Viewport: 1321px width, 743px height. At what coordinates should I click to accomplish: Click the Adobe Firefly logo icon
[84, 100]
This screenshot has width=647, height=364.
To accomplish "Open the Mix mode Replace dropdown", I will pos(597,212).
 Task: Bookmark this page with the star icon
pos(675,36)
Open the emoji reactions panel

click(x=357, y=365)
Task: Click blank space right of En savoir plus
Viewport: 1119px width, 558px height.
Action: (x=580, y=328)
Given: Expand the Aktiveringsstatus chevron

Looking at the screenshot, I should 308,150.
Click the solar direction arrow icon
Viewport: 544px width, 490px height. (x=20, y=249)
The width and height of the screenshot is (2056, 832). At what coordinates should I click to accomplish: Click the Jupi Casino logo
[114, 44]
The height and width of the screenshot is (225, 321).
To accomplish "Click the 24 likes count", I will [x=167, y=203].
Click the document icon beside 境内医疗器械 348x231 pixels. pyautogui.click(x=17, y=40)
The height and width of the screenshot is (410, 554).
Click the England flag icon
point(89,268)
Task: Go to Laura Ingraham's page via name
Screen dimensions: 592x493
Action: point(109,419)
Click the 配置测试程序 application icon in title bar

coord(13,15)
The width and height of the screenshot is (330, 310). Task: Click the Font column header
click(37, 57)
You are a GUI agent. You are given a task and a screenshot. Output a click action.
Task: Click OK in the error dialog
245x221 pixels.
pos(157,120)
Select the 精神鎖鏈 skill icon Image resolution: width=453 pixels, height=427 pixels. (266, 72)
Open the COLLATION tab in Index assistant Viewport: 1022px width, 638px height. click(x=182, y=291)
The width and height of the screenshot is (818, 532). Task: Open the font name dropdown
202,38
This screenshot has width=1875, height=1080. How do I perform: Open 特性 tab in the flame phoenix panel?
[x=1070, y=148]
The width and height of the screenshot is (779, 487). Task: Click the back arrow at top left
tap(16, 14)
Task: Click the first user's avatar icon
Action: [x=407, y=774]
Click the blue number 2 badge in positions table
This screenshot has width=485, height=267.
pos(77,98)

★ ★ ★ ★ ★ ★ ★

**What you need to do:**
Could you rewrite all the records above as a numbered list, one entry per line, with the blank lines removed?

**Answer to this exercise:**
1. Viewport: 1321px width, 743px height. At what coordinates should I click to accomplish: Click the Adobe Firefly logo icon
2. [84, 100]
3. This screenshot has width=647, height=364.
4. To accomplish "Open the Mix mode Replace dropdown", I will pos(597,212).
5.  Task: Bookmark this page with the star icon
6. pos(675,36)
7. Open the emoji reactions panel
8. click(x=357, y=365)
9. Task: Click blank space right of En savoir plus
10. Viewport: 1119px width, 558px height.
11. Action: (x=580, y=328)
12. Given: Expand the Aktiveringsstatus chevron
13. Looking at the screenshot, I should 308,150.
14. Click the solar direction arrow icon
15. Viewport: 544px width, 490px height. (x=20, y=249)
16. The width and height of the screenshot is (2056, 832). At what coordinates should I click to accomplish: Click the Jupi Casino logo
17. [114, 44]
18. The height and width of the screenshot is (225, 321).
19. To accomplish "Click the 24 likes count", I will [x=167, y=203].
20. Click the document icon beside 境内医疗器械 348x231 pixels. pyautogui.click(x=17, y=40)
21. The height and width of the screenshot is (410, 554).
22. Click the England flag icon
23. point(89,268)
24. Task: Go to Laura Ingraham's page via name
25. Screen dimensions: 592x493
26. Action: point(109,419)
27. Click the 配置测试程序 application icon in title bar
28. coord(13,15)
29. The width and height of the screenshot is (330, 310). Task: Click the Font column header
30. click(37, 57)
31. You are a GUI agent. You are given a task and a screenshot. Output a click action.
32. Task: Click OK in the error dialog
33. 245x221 pixels.
34. pos(157,120)
35. Select the 精神鎖鏈 skill icon Image resolution: width=453 pixels, height=427 pixels. (266, 72)
36. Open the COLLATION tab in Index assistant Viewport: 1022px width, 638px height. click(x=182, y=291)
37. The width and height of the screenshot is (818, 532). Task: Open the font name dropdown
38. 202,38
39. This screenshot has width=1875, height=1080. How do I perform: Open 特性 tab in the flame phoenix panel?
40. [x=1070, y=148]
41. The width and height of the screenshot is (779, 487). Task: Click the back arrow at top left
42. tap(16, 14)
43. Task: Click the first user's avatar icon
44. Action: [x=407, y=774]
45. Click the blue number 2 badge in positions table
46. This screenshot has width=485, height=267.
47. pos(77,98)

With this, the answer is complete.